### Selection ###
What it is: Analysts claim the Apple Watch is a flop because Apple hasn’t released sales figures yet, but what’s really a flop?
The problem with analysts is that nobody tracks the accuracy of their predictions. Just because somebody appears on the financial segment of TV doesn’t mean they know what they’re talking about. Since Apple released the Apple Watch, pundits have claimed it’s failing and a flop. Yet they fail to define exactly what is a flop.
Let’s look at some real flops. Microsoft introduced the Zune music player in 2006 to compete against Apple’s iPod. On year later, Apple made the iPod obsolete by releasing the iPhone. Although the Zune attracted a small following, it never displaced the iPod and with the introduction of the iPhone, the entire music player market faded, taking the iPod and Zune down with it.
In 2010 Microsoft introduced the Kin phone to compete against the iPhone. Two months later they killed the Kin.
In 2002 Microsoft introduced the Tablet PC, yet sales remained soft until Apple redefined the tablet market with the introduction of the iPad.
### Given data ###
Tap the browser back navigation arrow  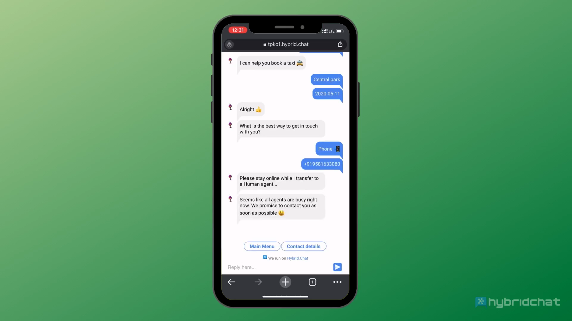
###
-- Task brief --
Translate this sentence from the Apple Watch article into Spanish: "In 2010 Microsoft introduced the Kin phone to compete against the iPhone." The material has no connection to the Apple Watch article.

-- Correct result --
En 2010, Microsoft presentó el teléfono Kin para competir con el iPhone.